PORT-AU-PRINCE -- Former Miami pastor the Rev. Gerard Jean-Juste got the news on a cellphone call after he had finished his Sunday sermon at the Sainte Claire Catholic Church.

His jaw dropped and his eyes turned glassy.

''I can't believe it. I never thought Tidid would leave,'' he finally said, using an affectionate nickname for President Jean-Bertrand Aristide, the friend and former priest who had just resigned and fled Haiti to end a rebellion.

His shock and grief were shared by many of the capital's residents. Other Aristide supporters, angry, shot wildly into crowds throughout the morning while still others looted banks and supermarkets.

Then the rebels arrived in the capital and, working with armed National Police special forces units, restored a measure of calm to a capital that had just seen Haiti's 33rd violent change in the National Palace in 200 years of independence.

Rumors of Aristide's resignation had begun to spread shortly after midnight Sunday. By daybreak, Aristide supporters had thrown up dozens of barricades all over the city, though its two million people remained relatively calm.

Then just after 7:30 a.m. radio announcers broadcast the official news: ``President Aristide has left the country.''

Within seconds, angry Aristide supporters surrounded the presidential palace. Women wept, holding their arms out in disbelief at the loss of the former priest who had promised that if he couldn't pull Haitians out of their abject poverty, at least he would return their dignity.

Men and teenagers brandishing shotguns, handguns and rifles shot in the air, at motorists, at journalists and into buildings where many scrambled for cover. Children without guns threw rocks.

Residents identified some of them as chimres, Aristide's notoriously rough and armed supporters.
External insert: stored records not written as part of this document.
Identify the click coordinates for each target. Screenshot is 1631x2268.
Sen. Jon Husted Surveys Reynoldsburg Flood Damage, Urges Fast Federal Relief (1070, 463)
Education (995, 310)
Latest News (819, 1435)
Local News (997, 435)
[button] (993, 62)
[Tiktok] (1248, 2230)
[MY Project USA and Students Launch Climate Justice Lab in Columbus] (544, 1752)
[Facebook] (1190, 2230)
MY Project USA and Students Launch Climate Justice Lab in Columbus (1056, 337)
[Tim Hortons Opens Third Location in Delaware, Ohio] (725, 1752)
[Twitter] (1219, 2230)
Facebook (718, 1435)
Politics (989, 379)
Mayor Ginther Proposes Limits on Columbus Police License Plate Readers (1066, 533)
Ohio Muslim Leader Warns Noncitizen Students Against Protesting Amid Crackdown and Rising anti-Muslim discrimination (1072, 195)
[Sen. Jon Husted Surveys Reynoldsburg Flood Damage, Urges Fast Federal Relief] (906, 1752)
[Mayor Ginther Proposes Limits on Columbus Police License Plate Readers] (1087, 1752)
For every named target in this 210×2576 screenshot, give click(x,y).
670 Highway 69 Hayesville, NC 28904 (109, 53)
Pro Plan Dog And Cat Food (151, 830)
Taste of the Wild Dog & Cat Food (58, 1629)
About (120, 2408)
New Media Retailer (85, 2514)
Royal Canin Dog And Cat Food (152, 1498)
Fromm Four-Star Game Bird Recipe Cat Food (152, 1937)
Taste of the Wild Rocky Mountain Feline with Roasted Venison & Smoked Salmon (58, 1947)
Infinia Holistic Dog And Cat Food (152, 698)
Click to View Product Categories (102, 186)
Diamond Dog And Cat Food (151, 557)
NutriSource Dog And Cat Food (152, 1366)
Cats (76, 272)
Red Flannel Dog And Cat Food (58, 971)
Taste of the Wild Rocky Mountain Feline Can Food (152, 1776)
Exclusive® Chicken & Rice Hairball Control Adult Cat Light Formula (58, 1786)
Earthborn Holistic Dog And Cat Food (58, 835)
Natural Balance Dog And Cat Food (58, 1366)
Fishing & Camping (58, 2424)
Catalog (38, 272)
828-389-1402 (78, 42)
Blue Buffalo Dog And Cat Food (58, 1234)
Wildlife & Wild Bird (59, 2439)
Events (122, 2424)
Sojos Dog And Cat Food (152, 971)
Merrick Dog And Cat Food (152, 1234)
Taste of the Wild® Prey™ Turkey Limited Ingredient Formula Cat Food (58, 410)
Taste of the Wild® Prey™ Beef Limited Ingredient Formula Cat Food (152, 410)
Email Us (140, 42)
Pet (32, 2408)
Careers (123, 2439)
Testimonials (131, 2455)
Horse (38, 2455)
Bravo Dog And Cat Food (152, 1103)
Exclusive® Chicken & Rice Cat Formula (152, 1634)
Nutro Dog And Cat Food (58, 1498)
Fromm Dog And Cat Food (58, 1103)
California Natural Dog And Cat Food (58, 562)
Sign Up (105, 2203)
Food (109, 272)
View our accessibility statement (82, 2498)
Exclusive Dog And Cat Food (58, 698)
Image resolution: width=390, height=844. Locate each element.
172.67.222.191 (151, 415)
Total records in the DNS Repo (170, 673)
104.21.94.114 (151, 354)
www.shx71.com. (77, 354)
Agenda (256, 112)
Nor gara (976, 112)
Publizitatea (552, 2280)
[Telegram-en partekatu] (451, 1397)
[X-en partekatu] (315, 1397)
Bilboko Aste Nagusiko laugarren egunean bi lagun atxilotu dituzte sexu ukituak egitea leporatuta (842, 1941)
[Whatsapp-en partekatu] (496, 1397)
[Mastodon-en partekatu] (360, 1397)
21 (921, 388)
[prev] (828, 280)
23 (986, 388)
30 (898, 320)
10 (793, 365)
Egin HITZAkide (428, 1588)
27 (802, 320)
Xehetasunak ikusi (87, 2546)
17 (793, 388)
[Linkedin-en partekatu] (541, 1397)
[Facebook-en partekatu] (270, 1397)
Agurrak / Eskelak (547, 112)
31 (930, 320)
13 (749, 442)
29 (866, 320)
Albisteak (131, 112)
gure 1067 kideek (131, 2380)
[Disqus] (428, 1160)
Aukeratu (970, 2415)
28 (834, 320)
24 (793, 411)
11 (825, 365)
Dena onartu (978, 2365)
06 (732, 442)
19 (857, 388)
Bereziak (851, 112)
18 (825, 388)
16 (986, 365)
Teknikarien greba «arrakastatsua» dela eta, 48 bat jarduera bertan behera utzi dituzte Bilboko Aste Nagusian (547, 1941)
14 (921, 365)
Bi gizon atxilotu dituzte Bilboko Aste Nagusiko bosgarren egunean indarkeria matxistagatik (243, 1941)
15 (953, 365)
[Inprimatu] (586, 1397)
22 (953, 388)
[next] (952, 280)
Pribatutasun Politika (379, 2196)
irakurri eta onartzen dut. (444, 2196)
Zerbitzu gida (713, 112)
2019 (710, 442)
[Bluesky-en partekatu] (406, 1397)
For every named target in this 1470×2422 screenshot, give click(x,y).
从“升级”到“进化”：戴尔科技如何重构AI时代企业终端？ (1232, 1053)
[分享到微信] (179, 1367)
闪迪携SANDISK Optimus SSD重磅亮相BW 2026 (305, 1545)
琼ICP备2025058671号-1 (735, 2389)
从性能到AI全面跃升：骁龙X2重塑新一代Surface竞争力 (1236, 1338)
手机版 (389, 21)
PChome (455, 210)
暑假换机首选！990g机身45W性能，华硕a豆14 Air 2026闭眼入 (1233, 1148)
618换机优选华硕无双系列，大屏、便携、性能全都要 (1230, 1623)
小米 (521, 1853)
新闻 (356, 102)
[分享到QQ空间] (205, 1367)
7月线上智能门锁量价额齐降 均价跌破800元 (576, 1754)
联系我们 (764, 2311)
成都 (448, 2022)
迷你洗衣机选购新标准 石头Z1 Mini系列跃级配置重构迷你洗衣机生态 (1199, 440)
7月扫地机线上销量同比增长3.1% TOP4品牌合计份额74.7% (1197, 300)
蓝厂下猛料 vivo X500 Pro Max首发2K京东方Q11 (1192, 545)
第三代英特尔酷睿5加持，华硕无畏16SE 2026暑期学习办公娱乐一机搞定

No one got close enough to ask them.

Hundreds of looters broke into any shops or businesses whose doors could be broken down and carried away everything they could. Then they burned many of the buildings.

LOYALTY QUESTIONED

Then came the rebels and police special forces -- a SWAT-like squad of 60 to 100 men whose loyalty to Aristide was first questioned last week. Together, they regained control of many of the streets.

Traveling in a convoy of pickups and SUVs, they swooped down from the hilltop upper-class Petionville suburb to the downtown district, stopping at nearly every block and shooting in the air to chase away looters.

''Run, run, run! Get out of here,'' police shouted at looters. Most dropped their goods and put their arms in the air. Others resisted and were assaulted with pipes, open hands or gun butts.

''You'll never have the country,'' one angry Aristide supporter yelled to the police as he ran away. ``You're a bunch of hypocrites.''

Elsewhere, small crowds cheered the police. The rebels, dressed in civilian clothes instead of their usual camouflage uniforms were identifiable only by the fliers taped to the rear windows of their vehicles: Liberation Front. As many as 50 rebels were said to have moved into the capital.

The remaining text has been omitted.